◆ **Records from a data collection**
++++

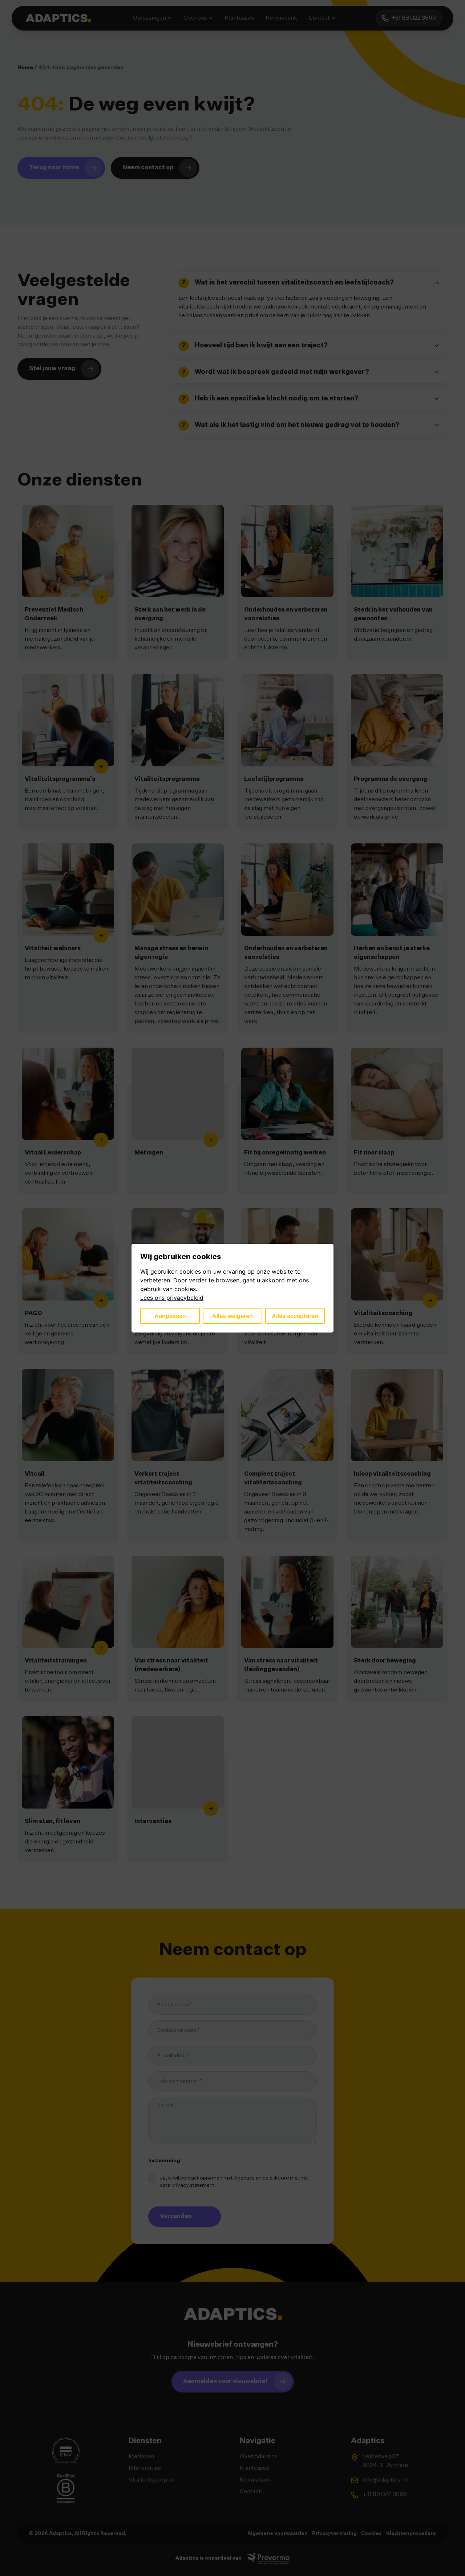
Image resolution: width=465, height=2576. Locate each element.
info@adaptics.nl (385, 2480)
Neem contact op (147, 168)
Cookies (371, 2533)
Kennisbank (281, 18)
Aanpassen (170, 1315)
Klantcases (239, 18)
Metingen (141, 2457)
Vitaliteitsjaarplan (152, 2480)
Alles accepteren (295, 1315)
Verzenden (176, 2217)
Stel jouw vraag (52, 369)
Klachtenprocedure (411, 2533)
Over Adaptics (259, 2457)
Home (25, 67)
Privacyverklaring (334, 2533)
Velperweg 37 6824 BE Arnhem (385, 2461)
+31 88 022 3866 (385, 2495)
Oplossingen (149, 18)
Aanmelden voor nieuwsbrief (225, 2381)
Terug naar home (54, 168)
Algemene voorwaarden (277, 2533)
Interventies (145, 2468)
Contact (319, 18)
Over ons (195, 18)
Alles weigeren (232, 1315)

++++

◆ **TASK INSTRUCTIONS**
All entries above must be duplicated exactly; please omit any picture they hold.

◆ **RESULT FOR THIS TASK**
Image resolution: width=465, height=2576. Locate each element.
info@adaptics.nl (385, 2480)
Neem contact op (147, 168)
Cookies (371, 2533)
Kennisbank (281, 18)
Aanpassen (170, 1315)
Klantcases (239, 18)
Metingen (141, 2457)
Vitaliteitsjaarplan (152, 2480)
Alles accepteren (295, 1315)
Verzenden (176, 2217)
Stel jouw vraag (52, 369)
Klachtenprocedure (411, 2533)
Over Adaptics (259, 2457)
Home (25, 67)
Privacyverklaring (334, 2533)
Velperweg 37 6824 BE Arnhem (385, 2461)
+31 88 022 3866 (385, 2495)
Oplossingen (149, 18)
Aanmelden voor nieuwsbrief (225, 2381)
Terug naar home (54, 168)
Algemene voorwaarden (277, 2533)
Interventies (145, 2468)
Contact (319, 18)
Over ons (195, 18)
Alles weigeren (232, 1315)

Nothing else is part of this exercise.